La tempesta avviata con riconoscimento dell’autocefalia ucraina nel 2019 sta diventando un uragano che, per i sostenitori di Mosca, potrebbe avere la gravità dello scisma fra Oriente e Occidente del 1054. «Se lo scontro si prolunga nel tempo, un nuovo scisma sarà purtroppo inevitabile come lo fu quello del secolo XI. E la colpa ricadrà su quelli che l’hanno provocato» (Ireneo di Backa, della Chiesa ortodossa serba).

La presenza di Bartolomeo a Kiev (20-24 agosto) è l’ultimo elemento di una dilacerazione additata da Cirillo come «la peccaminosa e incomprensibile visita del patriarca di Costantinopoli a Kiev e la sua concelebrazione con gli scismatici» (cf. SettimanaNewsEvento storico o colpa grave?).

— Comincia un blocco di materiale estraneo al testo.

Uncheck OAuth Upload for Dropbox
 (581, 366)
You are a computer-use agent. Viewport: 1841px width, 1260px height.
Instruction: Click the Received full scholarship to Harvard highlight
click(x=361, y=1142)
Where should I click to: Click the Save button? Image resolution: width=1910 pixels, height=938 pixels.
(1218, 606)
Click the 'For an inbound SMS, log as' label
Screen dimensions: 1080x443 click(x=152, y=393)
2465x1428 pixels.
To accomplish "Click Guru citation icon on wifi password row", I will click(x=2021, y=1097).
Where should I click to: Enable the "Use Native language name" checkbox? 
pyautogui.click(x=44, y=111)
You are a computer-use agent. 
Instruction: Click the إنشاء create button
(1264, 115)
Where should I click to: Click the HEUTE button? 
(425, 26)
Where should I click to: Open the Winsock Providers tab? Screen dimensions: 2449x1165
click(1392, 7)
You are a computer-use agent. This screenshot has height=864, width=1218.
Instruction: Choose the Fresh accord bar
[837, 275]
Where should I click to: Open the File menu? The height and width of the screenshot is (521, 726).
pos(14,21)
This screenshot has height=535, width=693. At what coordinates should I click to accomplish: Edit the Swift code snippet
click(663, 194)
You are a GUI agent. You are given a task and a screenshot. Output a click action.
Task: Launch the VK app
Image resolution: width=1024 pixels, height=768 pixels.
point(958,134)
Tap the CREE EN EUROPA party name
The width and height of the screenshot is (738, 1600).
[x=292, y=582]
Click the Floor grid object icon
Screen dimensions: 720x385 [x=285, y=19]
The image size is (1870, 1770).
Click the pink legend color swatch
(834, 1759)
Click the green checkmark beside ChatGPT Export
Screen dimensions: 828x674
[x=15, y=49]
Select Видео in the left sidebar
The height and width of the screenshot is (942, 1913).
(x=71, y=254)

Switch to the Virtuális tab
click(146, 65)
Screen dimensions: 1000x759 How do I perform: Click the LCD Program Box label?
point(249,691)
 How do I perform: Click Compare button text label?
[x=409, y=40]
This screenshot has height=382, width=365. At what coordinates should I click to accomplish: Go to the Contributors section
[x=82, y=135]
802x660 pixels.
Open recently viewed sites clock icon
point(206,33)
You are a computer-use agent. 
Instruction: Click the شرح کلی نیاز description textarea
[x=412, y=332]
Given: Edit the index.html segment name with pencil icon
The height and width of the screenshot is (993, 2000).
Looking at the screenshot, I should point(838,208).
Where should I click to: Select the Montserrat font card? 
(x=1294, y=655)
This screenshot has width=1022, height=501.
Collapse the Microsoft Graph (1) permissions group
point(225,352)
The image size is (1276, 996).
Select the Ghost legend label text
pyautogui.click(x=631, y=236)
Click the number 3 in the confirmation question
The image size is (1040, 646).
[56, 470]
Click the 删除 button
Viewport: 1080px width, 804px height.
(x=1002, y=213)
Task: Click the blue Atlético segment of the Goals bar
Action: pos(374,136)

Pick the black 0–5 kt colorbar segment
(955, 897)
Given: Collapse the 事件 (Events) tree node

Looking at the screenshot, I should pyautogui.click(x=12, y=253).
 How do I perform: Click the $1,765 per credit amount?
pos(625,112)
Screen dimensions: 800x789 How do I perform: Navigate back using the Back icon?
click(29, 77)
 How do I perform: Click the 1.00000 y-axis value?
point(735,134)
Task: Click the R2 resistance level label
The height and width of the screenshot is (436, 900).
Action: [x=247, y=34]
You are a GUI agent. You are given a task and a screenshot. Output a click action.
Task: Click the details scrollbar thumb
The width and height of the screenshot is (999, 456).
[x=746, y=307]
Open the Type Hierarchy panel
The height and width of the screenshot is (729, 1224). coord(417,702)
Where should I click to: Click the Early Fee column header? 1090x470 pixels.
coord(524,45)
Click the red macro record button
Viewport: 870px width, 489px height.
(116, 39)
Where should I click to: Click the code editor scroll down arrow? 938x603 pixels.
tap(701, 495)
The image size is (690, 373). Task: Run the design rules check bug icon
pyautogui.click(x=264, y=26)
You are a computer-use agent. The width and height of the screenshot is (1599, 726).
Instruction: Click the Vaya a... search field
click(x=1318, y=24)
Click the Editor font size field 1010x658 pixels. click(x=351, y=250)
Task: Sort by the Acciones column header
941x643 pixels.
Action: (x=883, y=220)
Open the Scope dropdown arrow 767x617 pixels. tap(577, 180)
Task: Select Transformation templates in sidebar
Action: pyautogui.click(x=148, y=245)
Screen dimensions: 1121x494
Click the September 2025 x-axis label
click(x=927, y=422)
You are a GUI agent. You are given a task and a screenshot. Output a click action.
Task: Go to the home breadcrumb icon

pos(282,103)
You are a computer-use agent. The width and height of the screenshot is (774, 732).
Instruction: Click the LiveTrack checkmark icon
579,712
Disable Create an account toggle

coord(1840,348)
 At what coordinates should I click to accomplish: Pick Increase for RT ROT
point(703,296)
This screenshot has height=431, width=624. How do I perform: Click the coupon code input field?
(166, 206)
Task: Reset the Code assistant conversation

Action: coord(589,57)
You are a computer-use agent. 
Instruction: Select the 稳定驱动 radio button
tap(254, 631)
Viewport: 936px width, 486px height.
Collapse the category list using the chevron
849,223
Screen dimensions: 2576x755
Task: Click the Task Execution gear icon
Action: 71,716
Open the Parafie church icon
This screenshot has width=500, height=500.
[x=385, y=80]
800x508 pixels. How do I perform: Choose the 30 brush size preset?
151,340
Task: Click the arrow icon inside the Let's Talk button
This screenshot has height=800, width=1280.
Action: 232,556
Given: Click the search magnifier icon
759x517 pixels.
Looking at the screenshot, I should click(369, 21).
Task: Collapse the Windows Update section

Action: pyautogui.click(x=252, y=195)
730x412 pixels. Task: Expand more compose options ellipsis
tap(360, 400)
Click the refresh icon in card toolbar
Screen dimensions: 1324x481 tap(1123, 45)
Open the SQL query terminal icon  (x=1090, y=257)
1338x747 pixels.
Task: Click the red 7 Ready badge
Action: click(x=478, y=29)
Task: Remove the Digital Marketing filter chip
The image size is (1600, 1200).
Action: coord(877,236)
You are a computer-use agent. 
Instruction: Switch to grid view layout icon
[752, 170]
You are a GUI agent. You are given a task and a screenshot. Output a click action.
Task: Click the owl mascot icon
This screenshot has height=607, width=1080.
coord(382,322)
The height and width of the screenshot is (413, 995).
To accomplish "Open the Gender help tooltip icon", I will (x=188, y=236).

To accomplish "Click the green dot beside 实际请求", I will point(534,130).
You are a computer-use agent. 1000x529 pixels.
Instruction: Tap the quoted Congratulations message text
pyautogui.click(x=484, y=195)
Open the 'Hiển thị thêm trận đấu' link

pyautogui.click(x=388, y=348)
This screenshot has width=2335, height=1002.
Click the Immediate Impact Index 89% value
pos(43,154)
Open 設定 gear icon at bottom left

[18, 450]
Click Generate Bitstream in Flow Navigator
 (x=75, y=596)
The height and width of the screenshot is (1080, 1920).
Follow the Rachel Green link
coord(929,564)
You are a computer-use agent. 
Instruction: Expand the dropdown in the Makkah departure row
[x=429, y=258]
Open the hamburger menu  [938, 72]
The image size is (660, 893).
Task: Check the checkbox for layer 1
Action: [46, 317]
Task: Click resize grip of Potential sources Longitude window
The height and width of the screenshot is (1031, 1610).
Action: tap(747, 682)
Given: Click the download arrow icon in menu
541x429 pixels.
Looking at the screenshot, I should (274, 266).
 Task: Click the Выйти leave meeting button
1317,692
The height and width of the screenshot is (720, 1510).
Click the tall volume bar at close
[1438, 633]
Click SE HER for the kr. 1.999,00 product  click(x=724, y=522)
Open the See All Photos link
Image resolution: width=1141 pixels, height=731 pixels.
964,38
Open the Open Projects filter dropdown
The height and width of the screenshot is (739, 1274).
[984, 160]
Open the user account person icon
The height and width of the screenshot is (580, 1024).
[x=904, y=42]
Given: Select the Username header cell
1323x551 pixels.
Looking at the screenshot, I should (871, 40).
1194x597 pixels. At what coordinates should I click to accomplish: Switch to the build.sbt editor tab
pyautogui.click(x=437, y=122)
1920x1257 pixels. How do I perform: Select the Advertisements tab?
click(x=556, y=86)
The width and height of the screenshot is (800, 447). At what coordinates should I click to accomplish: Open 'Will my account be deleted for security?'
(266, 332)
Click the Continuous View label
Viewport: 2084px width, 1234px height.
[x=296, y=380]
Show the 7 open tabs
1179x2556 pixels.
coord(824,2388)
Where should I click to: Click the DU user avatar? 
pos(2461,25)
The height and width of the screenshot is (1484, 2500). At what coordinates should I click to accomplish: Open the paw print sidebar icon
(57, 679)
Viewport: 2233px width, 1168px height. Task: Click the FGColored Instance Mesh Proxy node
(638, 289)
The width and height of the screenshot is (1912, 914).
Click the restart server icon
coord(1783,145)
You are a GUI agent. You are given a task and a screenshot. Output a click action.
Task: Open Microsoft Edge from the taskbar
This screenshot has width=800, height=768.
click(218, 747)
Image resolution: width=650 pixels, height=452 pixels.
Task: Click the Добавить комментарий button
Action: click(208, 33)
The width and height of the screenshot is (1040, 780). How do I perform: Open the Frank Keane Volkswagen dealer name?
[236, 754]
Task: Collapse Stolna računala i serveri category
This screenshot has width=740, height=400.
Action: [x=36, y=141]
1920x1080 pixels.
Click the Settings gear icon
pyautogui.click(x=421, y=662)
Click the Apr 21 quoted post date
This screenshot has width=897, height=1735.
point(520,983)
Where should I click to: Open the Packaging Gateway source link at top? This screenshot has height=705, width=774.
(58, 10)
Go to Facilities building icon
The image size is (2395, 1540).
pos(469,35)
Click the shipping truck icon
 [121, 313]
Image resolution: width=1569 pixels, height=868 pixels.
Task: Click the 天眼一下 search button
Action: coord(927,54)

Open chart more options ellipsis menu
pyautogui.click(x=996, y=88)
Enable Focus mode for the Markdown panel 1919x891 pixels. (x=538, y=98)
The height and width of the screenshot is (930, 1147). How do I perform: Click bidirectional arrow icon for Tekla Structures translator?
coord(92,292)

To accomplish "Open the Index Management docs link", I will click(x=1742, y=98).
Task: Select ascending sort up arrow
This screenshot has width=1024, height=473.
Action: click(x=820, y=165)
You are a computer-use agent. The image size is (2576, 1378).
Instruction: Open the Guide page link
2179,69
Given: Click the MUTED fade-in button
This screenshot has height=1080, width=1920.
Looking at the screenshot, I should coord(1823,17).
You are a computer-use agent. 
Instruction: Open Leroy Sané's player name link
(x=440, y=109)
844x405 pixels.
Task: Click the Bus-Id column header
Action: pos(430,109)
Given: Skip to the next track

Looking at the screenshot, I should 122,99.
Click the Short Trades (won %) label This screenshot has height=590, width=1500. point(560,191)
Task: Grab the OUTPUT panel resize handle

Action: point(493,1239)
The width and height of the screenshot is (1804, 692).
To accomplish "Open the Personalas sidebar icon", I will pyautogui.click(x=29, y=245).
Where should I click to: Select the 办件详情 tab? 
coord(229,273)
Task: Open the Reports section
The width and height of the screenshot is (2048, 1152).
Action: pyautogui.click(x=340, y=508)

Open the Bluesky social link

«La visita mi ricorda le parole del Vangelo di Giovanni “chi non entra nel recinto delle pecore dalla porta, ma vi sale da un’altra parte, è un ladro e un brigante”». Insomma, una scelta irrazionale e vergognosa (mons. Hilarion, presidente del Dipartimento per le relazioni estere del patriarcato di Mosca).

Mosca accusa Bartolomeo

I segnali di emergenza si sono susseguiti nelle ultime settimane: un convegno internazionale a Mosca (L’ortodossia mondiale: primato e conciliazione alla luce dell’insegnamento ortodosso, 16-17 settembre), il sinodo patriarcale (23-24 settembre) e l’occasione di alcune onorificenze per i vertici del Dipartimento per le relazioni estere (27 settembre).

Il convegno si è svolto nella sala Sergiev della cattedrale di Cristo salvatore a Mosca. Canonisti, storici, patrologi ed ecclesiologi si sono confrontati sui temi come l’autocefalia, la giurisdizione, il diritto d’appello, la primazia, il conciliarismo, la diaspora, il papismo ecc.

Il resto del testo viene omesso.